Middle Eastern or not, Jane Seymour is HAWT!!Report
Iran is a multiethnic society, which includes “black” Iranians and “Asian” iranians and blonde-haired blue-eyed Iranians. The vast majority of Iranians are Caucasian. You could not tell an “average” Iranian apart from an average Greek or Italian. So stop with the “White” thing already.Report
Iranians I have known have been very eager to point out that they are not Arabs and are in fact “Aryans.” I.e., the “same race” as Europeans–whatever that may mean.
As for the origins of Ashkenazi Jews, you need to update your ideas, which seem to derive from fringe theories now associated only with right-wing anti-Semitism–i.e., that European Jews are not “real Jews” and are not of Middle-Eastern origin. (This is the now entirely discredited theory that Ashkenazi Jews descend from converts made from among a people called Kazars. At one time this was regarded as a legitimate possibility, but genetic studies have shown it to be false, so only crackpots still believe it.)

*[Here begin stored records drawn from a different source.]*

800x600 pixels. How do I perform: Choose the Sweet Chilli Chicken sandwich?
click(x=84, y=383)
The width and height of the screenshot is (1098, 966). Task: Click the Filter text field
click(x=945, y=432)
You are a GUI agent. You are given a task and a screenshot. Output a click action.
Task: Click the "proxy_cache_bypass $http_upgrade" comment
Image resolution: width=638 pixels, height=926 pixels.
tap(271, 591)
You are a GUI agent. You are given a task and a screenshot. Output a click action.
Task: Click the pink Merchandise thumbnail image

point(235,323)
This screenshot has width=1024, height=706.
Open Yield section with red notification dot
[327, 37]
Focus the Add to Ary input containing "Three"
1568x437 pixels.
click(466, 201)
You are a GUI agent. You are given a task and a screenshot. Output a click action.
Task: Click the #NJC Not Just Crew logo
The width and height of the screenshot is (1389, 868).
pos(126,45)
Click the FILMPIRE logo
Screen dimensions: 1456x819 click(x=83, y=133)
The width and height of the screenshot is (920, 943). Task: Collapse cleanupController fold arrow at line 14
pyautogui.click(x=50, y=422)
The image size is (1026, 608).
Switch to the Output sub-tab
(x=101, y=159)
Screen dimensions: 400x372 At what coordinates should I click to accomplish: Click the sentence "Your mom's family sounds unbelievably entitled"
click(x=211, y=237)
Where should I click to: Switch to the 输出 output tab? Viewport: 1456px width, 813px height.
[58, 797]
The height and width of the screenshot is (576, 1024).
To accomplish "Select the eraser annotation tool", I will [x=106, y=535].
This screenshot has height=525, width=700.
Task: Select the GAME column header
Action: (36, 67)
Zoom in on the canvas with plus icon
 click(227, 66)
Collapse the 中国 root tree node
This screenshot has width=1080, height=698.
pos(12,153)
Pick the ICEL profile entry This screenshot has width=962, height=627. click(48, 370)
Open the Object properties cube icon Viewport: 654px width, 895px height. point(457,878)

Genetic studies done starting in the 1990s have confirmed that European Jews are primarily of Middle-Eastern origin, and are related genetically to other Jewish groups, with only a minority of their genetic material deriving from the European peoples among whom they have lived for more than a millennium. I.e., a small amount of intermarrying, but basically Middle Eastern, just like Sephardic Jews.Report
Aryan (i.e. white/Indo-European)
I thought that kind of terminology went out with Hitler.Report
@Mike Schilling, Iranians (many of whom don’t like that term, either, and insist on being called Persians) still use the term, seemingly unaware of its connotations here and in Europe.
I have also noted a return of the term “Caucasion,” which seems to my ears ludicrously quaint, deriving as it does from a now-exploded theory that the European “race” originated in the Caucasus mountains of central Asia.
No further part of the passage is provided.